> **Task item**
Which lines run from the line with "Cantina Tollo (65, 346)" through the line with "About / Contact (348, 231)" in the entries below? Print them exactly, both ends included, and nothing more.

> **Stored dataset items**
Content starts
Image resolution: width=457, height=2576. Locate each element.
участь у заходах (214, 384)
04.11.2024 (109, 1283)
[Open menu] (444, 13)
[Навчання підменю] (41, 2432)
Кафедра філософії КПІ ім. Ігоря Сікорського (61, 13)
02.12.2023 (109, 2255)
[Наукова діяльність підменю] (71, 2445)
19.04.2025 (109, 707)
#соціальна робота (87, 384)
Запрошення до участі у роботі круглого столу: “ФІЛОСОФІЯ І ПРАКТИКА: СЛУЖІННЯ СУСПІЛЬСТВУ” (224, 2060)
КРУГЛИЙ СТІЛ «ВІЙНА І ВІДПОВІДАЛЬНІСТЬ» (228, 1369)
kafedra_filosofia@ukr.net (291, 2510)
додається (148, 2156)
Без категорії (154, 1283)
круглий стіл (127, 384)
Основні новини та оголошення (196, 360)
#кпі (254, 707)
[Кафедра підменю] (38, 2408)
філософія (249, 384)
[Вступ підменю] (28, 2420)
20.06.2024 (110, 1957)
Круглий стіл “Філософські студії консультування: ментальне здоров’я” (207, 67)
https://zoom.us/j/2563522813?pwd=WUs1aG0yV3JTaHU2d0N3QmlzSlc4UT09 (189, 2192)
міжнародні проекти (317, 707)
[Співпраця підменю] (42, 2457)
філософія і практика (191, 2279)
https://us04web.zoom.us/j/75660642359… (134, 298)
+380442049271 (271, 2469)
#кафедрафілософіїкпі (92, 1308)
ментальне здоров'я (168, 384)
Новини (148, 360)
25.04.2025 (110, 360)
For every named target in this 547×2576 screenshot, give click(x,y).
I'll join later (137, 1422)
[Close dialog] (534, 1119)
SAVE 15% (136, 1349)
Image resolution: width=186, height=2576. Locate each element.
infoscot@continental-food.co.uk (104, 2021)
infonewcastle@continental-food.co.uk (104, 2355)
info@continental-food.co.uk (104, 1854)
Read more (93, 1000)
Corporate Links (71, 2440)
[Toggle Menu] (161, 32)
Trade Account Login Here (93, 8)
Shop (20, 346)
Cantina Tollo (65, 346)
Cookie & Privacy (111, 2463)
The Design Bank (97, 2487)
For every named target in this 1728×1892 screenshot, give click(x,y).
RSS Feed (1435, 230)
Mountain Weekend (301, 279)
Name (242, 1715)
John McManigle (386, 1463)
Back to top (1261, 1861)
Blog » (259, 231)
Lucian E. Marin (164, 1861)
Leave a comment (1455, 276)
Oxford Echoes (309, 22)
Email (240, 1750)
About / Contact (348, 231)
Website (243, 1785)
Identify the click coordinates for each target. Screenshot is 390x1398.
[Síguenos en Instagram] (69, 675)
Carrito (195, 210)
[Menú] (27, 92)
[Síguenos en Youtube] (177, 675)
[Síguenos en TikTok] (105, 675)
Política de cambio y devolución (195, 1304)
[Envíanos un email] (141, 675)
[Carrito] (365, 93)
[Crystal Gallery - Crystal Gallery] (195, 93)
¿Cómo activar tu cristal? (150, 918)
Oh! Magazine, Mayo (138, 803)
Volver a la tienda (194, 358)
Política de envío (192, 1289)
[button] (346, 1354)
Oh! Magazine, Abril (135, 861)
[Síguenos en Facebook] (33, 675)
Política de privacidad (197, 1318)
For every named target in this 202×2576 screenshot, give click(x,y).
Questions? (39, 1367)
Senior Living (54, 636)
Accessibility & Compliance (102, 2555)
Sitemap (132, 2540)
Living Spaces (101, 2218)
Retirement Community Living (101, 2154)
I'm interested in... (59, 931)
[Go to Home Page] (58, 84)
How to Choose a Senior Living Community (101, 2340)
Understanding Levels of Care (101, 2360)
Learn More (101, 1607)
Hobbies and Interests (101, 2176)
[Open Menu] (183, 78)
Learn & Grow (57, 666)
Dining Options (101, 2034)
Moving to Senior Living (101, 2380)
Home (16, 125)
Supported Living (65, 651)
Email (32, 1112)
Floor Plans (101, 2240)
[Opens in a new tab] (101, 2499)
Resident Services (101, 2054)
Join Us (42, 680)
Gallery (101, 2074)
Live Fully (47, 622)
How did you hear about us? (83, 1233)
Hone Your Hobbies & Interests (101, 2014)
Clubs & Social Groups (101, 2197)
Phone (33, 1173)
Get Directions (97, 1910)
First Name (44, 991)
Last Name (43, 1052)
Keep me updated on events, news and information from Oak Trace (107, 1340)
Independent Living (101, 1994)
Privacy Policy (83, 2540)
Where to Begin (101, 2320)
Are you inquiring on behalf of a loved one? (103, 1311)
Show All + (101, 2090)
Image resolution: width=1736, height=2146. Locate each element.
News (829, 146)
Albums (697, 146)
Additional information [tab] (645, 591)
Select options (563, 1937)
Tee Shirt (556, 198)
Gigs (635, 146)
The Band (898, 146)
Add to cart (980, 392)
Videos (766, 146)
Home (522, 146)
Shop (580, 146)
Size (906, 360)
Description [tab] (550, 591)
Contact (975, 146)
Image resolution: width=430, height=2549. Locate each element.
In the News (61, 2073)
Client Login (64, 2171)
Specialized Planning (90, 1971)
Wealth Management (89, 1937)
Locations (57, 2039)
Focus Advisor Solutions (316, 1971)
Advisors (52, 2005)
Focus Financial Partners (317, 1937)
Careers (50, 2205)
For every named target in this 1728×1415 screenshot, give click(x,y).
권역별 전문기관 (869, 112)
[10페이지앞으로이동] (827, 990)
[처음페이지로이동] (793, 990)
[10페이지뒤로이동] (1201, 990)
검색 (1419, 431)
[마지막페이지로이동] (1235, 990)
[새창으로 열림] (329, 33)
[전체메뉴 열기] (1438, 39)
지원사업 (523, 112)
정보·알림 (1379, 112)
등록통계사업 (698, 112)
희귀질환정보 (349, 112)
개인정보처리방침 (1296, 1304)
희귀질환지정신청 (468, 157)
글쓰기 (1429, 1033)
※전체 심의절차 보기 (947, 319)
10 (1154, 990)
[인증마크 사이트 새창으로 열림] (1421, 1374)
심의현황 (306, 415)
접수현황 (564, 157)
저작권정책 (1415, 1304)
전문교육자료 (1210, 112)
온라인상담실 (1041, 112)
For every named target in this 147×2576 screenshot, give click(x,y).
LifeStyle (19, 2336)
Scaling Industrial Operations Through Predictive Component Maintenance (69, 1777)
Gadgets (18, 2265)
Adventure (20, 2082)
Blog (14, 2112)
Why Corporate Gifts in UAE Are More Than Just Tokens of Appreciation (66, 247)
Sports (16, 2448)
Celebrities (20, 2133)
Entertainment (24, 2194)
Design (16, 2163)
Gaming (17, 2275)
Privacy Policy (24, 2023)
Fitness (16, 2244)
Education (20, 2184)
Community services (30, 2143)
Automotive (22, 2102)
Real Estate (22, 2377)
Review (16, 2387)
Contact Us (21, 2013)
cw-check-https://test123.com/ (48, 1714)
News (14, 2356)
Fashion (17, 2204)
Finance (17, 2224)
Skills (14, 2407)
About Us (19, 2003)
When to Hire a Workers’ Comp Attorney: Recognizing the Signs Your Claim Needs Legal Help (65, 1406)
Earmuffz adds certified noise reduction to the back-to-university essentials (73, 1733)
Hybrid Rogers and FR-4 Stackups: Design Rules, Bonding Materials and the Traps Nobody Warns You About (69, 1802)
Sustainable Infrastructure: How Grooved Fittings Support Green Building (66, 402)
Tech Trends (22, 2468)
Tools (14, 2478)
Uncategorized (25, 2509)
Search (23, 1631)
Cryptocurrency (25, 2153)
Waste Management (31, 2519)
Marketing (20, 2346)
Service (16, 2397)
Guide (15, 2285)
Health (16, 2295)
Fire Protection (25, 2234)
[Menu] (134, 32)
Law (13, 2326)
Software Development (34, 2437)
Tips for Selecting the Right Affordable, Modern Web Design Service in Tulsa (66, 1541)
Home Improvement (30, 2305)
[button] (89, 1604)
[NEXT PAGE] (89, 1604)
Content ends
> **Result of the exercise**
Cantina Tollo (65, 346)
Cookie & Privacy (111, 2463)
The Design Bank (97, 2487)
For every named target in this 1728×1892 screenshot, give click(x,y).
RSS Feed (1435, 230)
Mountain Weekend (301, 279)
Name (242, 1715)
John McManigle (386, 1463)
Back to top (1261, 1861)
Blog » (259, 231)
Lucian E. Marin (164, 1861)
Leave a comment (1455, 276)
Oxford Echoes (309, 22)
Email (240, 1750)
About / Contact (348, 231)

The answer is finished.